Thursday, October 23, 2008

Penises should not be allowed to drive.

I'll leave it to you to mentally picture how they even held the pencil to do the written portion of the driving test.

Just because I drive a mini-van, does not mean I WANT to drive the speed limit everywhere I go and I have your upmost safety in the forefront of my mind. I have good insurance and airbags. Get the fuck out of the way!

If you are unable to see over the steering wheel any longer because age has shrunk you to the size of a smurf with a stunted growth problem....get the fuck off the road!

If your brain and your inability to stop wasting every one else's oxygen prevent you from screaming the correct homophobic slur at me while driving next to me? Get a life, get a therapist...get the fuck off the planet!

But above all, you twatwaffle, educate yourself on the fact that I lack the equipment to be a fag. Being a female, I would be called a lesbo, a dyke, or your wildest, wet dream that will never happen. But I am not a fag.

(Actually...I would classify myself as tri-sexual...but that is another post or possibly a whole 'nother blog all together. Anyway...)

I shall explain the reasoning for this assbiscuit's decision to hate all over me this afternoon. (Other than the fact that he just needs to be thrown back into the gene pool that spawned him and drowned.) You see...I like color. Lots of color. Rainbow anything just simply rocks. Thus my mini-van is bedecked in lots of rainbow colored accessories. While I realize that my choice of decoration is also the color scheme of Gay/Lesbian/Bi-sexual/Trans-sexual/Trans-gendered/sorry if I left anything out....it doesn't mean I am automatically a carpet munching, card carrying member of the Gay Nation. Not that there is anything wrong with that.

But above all, people should know a person, personally, before judging. Shouting homophobic slurs then trying to "scare me straight" by running me over with your obviously overly endorsing Republican Jeep Cherokee (there was hardly an uncovered inch on the back of that car) is just as narrow-minded, stupid and lame as you are.

This is what my mini-van is decorated with.



There is also a rainbow lei hanging from the rear view, but blogger is having some sort of bitchy-fit right now and it won't let me upload the picture.
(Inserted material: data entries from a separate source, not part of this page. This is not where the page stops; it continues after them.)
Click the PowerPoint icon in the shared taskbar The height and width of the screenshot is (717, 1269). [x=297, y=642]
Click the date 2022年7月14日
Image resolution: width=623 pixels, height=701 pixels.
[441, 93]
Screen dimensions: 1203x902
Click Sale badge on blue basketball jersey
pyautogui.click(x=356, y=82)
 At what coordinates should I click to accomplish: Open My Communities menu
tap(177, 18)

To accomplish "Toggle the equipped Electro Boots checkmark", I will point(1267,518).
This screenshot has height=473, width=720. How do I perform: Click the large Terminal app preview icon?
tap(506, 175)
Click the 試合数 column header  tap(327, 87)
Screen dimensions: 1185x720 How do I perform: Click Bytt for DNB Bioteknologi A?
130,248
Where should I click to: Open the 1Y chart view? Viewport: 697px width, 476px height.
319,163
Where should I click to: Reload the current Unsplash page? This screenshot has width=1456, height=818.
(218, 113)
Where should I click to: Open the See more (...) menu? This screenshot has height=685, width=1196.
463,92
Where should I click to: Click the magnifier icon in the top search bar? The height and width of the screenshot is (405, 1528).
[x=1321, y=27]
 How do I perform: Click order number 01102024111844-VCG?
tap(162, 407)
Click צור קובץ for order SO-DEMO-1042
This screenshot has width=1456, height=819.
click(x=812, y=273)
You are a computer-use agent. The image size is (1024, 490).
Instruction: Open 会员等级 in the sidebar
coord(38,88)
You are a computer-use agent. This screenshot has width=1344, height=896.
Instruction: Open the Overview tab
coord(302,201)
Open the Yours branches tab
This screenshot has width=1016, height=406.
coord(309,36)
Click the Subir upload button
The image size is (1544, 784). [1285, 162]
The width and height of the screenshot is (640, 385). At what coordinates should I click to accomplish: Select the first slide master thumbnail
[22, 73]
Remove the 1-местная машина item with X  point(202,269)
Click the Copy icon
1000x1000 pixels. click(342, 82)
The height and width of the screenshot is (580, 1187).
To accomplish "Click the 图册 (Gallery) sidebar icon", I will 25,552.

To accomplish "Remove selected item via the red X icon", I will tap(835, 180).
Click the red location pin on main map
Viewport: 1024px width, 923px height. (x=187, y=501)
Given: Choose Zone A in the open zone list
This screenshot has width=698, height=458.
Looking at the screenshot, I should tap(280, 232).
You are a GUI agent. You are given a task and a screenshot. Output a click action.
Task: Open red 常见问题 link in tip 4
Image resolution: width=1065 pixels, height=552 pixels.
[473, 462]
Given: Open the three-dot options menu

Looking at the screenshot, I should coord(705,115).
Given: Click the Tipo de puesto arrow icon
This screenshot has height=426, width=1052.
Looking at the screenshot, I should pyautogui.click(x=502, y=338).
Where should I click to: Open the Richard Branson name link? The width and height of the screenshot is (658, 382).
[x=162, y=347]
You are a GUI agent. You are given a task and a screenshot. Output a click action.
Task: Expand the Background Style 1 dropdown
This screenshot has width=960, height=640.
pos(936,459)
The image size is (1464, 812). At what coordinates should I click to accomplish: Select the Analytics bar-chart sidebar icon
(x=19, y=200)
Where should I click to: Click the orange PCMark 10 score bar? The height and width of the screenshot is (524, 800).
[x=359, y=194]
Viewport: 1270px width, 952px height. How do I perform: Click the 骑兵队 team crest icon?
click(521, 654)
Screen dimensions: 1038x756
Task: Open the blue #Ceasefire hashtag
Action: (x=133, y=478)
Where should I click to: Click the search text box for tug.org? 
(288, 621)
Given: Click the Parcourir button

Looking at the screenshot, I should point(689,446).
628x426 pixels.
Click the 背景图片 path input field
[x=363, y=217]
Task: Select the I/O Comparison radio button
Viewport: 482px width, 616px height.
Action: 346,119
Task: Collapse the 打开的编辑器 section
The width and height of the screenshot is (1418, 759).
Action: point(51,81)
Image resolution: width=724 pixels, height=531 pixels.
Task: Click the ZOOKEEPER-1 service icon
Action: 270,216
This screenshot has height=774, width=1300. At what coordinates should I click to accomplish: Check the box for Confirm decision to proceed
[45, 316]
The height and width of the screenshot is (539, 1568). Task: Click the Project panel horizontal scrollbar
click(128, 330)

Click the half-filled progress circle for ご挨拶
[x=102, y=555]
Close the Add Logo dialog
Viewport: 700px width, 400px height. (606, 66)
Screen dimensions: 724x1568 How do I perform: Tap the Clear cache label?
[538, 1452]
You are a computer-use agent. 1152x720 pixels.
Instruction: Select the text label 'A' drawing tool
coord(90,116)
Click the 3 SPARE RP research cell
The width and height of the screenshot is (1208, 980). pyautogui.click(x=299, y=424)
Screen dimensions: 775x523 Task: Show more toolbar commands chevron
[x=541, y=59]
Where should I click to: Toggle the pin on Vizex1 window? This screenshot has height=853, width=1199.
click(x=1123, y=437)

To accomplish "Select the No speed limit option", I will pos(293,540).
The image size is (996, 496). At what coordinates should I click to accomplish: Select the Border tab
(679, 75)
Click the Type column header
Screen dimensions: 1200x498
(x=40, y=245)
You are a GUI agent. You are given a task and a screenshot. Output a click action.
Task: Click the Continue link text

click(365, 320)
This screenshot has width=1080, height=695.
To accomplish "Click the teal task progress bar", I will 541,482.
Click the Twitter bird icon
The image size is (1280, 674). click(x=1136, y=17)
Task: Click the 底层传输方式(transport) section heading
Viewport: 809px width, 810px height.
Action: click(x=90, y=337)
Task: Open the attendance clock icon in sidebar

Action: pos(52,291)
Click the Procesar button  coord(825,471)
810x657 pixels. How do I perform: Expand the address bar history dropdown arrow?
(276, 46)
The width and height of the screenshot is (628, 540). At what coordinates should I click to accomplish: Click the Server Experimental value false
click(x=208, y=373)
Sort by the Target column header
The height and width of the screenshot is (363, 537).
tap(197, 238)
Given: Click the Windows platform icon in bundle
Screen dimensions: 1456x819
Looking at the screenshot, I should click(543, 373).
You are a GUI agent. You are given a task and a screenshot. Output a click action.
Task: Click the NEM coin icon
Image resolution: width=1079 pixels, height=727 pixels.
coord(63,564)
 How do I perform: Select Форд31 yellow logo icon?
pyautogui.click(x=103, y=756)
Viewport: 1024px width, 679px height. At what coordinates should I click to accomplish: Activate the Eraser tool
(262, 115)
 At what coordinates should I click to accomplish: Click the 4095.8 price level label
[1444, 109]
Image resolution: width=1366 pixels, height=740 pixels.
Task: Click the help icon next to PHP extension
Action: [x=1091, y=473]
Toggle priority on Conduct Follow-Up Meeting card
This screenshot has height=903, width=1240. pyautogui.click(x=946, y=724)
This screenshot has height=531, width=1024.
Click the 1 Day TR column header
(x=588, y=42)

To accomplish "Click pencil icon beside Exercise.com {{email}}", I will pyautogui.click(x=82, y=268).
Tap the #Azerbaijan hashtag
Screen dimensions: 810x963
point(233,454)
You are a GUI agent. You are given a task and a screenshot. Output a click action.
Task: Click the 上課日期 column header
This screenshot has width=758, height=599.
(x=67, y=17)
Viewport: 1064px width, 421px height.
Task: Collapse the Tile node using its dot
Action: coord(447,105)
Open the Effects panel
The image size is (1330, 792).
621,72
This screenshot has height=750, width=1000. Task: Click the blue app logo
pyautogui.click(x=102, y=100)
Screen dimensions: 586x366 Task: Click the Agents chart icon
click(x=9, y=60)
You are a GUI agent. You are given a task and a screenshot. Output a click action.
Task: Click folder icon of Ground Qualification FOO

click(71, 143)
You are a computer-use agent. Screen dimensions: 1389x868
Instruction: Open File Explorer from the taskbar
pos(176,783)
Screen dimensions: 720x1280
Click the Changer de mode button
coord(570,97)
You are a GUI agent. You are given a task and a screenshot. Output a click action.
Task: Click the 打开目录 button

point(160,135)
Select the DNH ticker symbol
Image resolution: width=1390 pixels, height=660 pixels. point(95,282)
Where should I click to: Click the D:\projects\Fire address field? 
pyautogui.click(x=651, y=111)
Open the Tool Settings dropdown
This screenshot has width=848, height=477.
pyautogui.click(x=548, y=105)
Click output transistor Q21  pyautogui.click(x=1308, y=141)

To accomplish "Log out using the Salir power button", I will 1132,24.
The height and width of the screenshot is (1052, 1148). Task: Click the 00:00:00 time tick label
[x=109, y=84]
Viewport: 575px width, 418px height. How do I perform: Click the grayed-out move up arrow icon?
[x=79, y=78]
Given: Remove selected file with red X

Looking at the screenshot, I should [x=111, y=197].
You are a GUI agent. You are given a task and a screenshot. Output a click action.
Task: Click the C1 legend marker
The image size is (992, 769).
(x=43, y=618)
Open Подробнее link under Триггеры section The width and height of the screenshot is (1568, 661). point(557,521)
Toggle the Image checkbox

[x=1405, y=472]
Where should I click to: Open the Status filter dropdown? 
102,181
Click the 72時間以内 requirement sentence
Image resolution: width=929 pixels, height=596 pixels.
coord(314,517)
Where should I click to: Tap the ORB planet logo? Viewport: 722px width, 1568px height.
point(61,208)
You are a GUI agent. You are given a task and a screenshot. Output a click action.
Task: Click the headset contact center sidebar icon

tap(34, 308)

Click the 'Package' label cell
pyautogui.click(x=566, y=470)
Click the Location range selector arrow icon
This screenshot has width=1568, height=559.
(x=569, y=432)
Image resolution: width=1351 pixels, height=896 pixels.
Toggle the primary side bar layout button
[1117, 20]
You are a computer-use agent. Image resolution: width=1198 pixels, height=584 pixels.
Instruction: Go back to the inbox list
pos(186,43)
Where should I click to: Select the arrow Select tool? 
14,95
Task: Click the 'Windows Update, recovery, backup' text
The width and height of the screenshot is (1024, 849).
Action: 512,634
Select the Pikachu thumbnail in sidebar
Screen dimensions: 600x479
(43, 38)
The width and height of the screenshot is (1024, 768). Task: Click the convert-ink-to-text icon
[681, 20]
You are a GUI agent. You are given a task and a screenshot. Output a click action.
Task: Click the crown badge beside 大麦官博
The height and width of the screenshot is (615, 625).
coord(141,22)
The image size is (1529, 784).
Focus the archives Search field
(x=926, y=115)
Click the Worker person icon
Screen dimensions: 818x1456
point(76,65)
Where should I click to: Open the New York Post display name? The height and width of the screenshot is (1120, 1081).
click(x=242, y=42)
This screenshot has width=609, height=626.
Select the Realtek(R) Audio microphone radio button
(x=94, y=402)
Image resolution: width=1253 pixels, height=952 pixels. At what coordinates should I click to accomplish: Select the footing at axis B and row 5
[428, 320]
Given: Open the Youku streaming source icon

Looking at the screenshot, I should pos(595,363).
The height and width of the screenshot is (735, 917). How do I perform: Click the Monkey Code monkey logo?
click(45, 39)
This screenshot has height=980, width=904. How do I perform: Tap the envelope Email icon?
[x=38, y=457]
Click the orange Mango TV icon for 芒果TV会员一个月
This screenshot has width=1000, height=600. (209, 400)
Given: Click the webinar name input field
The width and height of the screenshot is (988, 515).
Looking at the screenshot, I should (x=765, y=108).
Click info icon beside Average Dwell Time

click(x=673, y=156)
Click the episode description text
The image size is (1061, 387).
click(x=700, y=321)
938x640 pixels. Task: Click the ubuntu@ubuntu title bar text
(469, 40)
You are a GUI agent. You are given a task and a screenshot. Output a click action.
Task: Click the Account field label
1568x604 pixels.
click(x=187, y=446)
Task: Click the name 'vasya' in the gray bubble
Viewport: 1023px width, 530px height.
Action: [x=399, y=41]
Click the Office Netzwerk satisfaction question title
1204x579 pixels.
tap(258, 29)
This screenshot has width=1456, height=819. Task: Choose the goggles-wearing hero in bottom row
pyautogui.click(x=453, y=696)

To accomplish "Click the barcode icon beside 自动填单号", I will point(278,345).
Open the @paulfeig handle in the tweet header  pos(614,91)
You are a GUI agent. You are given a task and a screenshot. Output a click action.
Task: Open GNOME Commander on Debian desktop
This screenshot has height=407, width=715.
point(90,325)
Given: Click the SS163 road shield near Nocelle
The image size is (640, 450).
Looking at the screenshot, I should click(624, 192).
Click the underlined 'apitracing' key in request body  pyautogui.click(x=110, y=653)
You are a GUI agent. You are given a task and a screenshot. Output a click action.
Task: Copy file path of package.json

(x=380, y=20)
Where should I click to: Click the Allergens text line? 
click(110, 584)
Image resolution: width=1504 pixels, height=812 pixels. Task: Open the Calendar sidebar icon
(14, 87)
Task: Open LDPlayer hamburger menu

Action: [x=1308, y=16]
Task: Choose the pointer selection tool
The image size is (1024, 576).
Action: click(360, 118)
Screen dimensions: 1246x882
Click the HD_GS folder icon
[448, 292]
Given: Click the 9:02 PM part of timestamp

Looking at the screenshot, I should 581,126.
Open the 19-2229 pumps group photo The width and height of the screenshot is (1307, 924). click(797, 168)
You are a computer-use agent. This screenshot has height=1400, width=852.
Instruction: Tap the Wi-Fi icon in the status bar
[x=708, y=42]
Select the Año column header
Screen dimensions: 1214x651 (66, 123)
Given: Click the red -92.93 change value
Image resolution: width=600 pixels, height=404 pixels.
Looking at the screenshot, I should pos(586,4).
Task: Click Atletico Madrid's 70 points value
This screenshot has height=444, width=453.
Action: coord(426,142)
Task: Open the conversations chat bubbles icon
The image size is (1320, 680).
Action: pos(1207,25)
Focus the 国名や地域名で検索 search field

So I'll have to try to add it later. Edit: It's later and there is the picture. Yay!

As far as the whole judging thing goes? Get to know a person before you get all judgy all over them. One of my best friends is a married, devout Catholic. Another one is an Atheist lesbian. The third best friend is a unique creature that hops from one religion to another faster than the Easter Bunny on speed. She is married, but has "played for the other team." We are friends because we don't judge....or at least not to each other's faces.


So the lesson to be learned from today's post? If you have issues (or in the fucktard's case above, whole damn subscriptions) don't get on the road and try to express them through your penile driving skills. If you can't see over the steering wheel, Mrs. Daisy, it's time to get a driver or start riding the bus. And finally, if the posted speed limit sign is 45 mph, please don't block me in next to a trucker and set your cruise control to 40 mph while driving in front of me. It REALLY PISSES ME OFF!

Finally, the best part of the whole outing today was when I sped past a state trooper doing 80-85 mph in a posted 65 zone and the trooper flashed on his lights and pulled out to chase down....
*
*
*
*
*
*
the dumbass who slowed down and got pulled over because the trooper could actually catch him...BWAHAHAHAHAHA!!!!!

Sucker.

7 comments:

BusyBee Suz said...

Road rage???? Sorry.
I can't stand bad drivers, they are everywhere. I loathe small minded people even more. The world would be a much better place if everyone was openminded.
I heart rainbows and gay people.
Your minivan rocks.

Lindy said...

I love your decorations. Poop on the dumb drivers that just don't get that there are people on the road who need to get somewhere.

tysgirl said...

I loves me some rainbows. Unfortunately, I also like my car to not be vandalized. Since I live in the capitol of narrow minded-ness...I have to loves me my rainbows in private.

I hate narrow minded people...bunch of stupid fucks.

ChiTown Girl said...

"Twatwaffle" "assbiscuit" and "fucktard" are now my ew favorite words!! I'll be trying to use them in every sentence for the rest of this weekend!

ChiTown Girl said...

Apparently, I'M a fucktard since that was supposed to be "new" not ew!

Feisty Irish Wench said...

Oh for the love of all things, I'm not devout, just a little more than quasi-practicing. Geesh, ya take measures to keep the hellraiser tendencies in check and a girl gets labeled "devout". If I were all that devout, I wouldn't have married a Baptist Gator fan. I would've found me a nice Catholic Seminole fan and we'd be all tomahawk-chopping together. Nope, I like a little controversy to keep things interesting. It's the Aquarian way. YOU should know that.

Feisty Irish Wench said...

PS: I'm with ChiTown...Twatwaffle is a new one worth repeating.
However- Assbiscuit just sounds like some gay man's after-sex snack.